WHAT TO DO: Every record below should be written out exactly; pictures stay out.

DATA RECORDS:
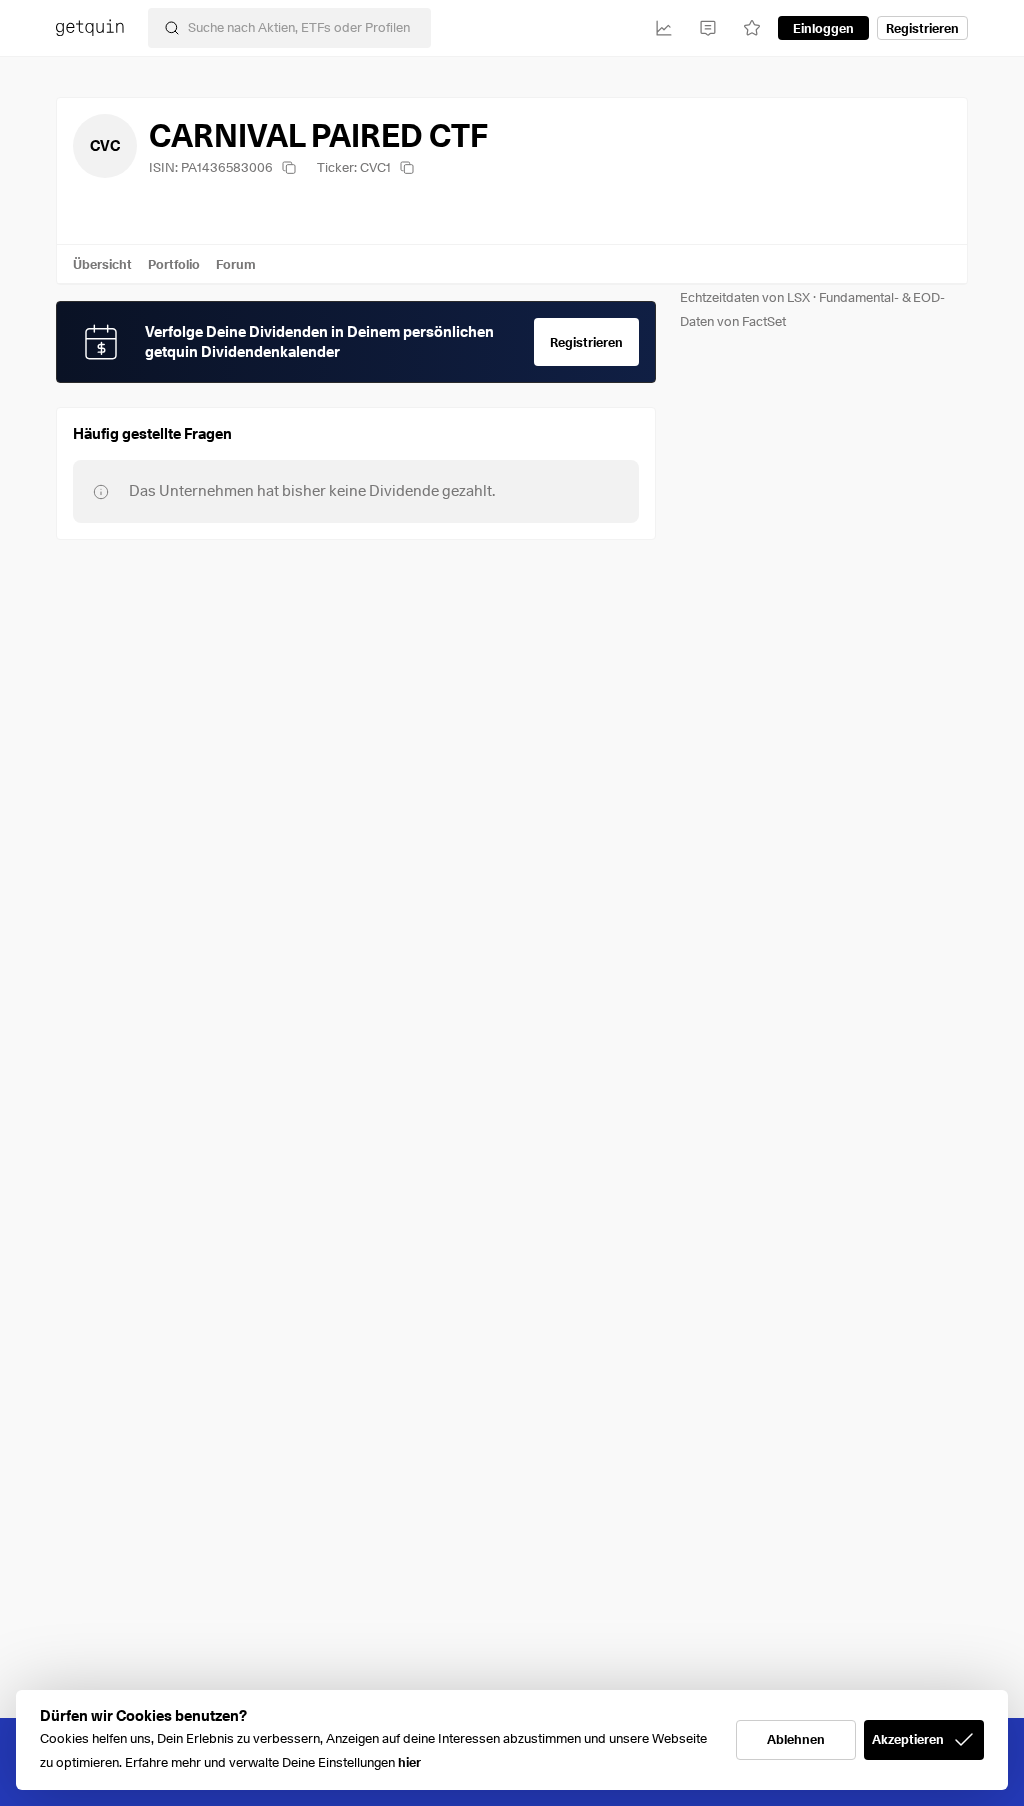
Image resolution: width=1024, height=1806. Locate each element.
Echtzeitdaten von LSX (745, 297)
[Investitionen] (664, 28)
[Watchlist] (752, 28)
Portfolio (174, 264)
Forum (236, 264)
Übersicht (102, 264)
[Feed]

OUTPUT FOR THIS EXERCISE:
Image resolution: width=1024, height=1806. Locate each element.
Echtzeitdaten von LSX (745, 297)
[Investitionen] (664, 28)
[Watchlist] (752, 28)
Portfolio (174, 264)
Forum (236, 264)
Übersicht (102, 264)
[Feed]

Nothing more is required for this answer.